** start Given records **

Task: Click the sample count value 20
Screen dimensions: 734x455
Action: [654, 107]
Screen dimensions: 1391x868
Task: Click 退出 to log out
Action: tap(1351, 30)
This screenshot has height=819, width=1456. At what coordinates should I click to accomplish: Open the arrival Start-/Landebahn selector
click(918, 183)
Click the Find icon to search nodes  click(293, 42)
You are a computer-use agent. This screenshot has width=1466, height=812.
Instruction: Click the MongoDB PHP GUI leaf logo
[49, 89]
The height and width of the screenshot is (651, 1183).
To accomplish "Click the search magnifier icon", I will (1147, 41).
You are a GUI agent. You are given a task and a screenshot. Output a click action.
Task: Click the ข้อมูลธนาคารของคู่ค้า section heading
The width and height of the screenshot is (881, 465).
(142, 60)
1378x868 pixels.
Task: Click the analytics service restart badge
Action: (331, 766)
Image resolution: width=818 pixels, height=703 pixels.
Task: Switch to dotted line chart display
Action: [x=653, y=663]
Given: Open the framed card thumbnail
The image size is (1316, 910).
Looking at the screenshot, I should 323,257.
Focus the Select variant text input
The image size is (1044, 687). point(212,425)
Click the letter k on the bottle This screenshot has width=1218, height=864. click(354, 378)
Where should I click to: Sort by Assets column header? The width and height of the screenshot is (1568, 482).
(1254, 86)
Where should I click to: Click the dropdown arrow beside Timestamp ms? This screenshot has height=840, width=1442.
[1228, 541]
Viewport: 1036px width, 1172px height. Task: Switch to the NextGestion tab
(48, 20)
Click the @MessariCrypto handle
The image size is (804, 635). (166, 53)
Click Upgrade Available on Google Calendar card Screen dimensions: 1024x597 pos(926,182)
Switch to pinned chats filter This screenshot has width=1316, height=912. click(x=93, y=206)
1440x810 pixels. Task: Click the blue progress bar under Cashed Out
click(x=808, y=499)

** end Given records **

**Goal:** Can you output the data as a two-column CSV with the headers "text" and "result", starting at the line that contains "Switch to pinned" and continuing through the end of the data? Each row should pair the wording with its answer, each in its own quoted field, with any line breaks replaced by spaces.

**Result:**
text,result
"Switch to pinned chats filter This screenshot has width=1316, height=912.","click(x=93, y=206)"
"1440x810 pixels. Task: Click the blue progress bar under Cashed Out","click(x=808, y=499)"